過幾日妍嬪悄悄派去太醫院的宮女也有消息了,她進了長明殿朝妍嬪行禮。
“主子,您吩咐的奴婢已經辦好了,找的是太醫院的余太醫,余太醫說這些藥材并無問題。”
妍嬪輕輕摩挲著手中的杯沿,目光凝視著地板,陷入沉思之中,隨后她又抬眼看著面前的宮女,質疑道:“余太醫真這么說?”
“回主子,奴婢不敢欺瞞主子,還特意打點了余太醫。”宮女誠惶誠恐地應聲。
“嗯,知道了,你先下去吧,這事不能讓他人知道了,要是你說了出去,知道是什么后果。”她說到后面語氣有些加重,隨后擺了擺手示意那宮女出去。

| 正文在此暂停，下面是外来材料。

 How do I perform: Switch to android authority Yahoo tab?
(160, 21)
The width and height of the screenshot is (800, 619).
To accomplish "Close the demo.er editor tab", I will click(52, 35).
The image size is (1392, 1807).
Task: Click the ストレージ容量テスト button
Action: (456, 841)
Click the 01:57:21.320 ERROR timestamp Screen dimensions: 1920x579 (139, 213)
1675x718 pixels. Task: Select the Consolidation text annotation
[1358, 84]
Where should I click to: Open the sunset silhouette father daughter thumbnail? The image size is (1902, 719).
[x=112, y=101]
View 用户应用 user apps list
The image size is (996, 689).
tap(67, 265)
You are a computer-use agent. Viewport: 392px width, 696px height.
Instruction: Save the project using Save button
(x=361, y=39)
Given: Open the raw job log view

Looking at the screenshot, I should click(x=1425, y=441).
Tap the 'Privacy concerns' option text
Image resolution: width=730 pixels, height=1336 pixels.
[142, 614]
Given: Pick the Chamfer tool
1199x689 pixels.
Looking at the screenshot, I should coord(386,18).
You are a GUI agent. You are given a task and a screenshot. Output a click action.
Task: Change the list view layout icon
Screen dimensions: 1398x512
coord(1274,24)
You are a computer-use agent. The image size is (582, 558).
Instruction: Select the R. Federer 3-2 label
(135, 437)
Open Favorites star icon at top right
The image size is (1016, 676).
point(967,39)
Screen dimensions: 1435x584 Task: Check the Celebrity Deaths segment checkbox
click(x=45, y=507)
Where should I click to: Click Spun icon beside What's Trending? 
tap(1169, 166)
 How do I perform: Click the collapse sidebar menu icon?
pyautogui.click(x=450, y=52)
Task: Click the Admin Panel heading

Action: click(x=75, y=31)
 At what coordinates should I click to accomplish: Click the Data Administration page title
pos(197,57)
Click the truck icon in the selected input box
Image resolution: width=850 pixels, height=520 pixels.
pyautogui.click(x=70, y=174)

秀菊看著妍嬪皺眉的模樣,出聲問道:“主子,您這是不相信這宮女?您放心,她與奴婢是同鄉的,不會出什么事。”
妍嬪搖了搖頭,“不是不信她,我是不信江蕊靈。”
江昭容會有這么好心?
“你說要是她突然善心大發,那我可還真不信。”妍嬪又在心中盤算著,接著又囑咐道:“你去把她送來的東西都放到庫房的一邊吧,記住,要分開放。”
萬一到時候出了什么事,還能立馬找到源頭呢。
“哎,奴婢這就去做。”秀菊點了點頭趕忙就下去吩咐了。
你說這人找誰不好呢,非得要找余太醫,這余太醫可是江昭容收買的人。
這另一邊鑒定完的余太醫,趕忙就讓人悄悄地送消息了。
江昭容這會子正讓人給她捏肩。
“娘娘,余太醫那邊來傳話了,說是妍嬪那派人去檢查您送過去的東西。”冬水掀開簾子緩緩走了進來。
江昭容低著頭親自給自己打理甲蔻,她看著那艷麗的顏色,不由得心滿意足地笑出聲來,邊笑著邊問道:“真當這么蠢?”
冬水點了點頭。
“這找誰不好呢,居然找到本宮面前來了,真是好笑。”江昭容依舊低著頭。
就算這藥有什么問題,這余太醫也見不得說實情。
“要是她日后知道自己無法生育,也不知她會是什么表情?”江昭容看著自己的甲蔻說道,語氣有些漫不經心。“好了,沒什么事的話就先看著吧,看看她日后要如何做。”
也不知她這無法生育的身子,皇帝又會寵她到幾時。
五月份錦姝已是懷孕八個月了。
這會子要是出了什么差錯都會是早產的風險,索性她打算這剩下的日子沒事就不出鳳儀宮了。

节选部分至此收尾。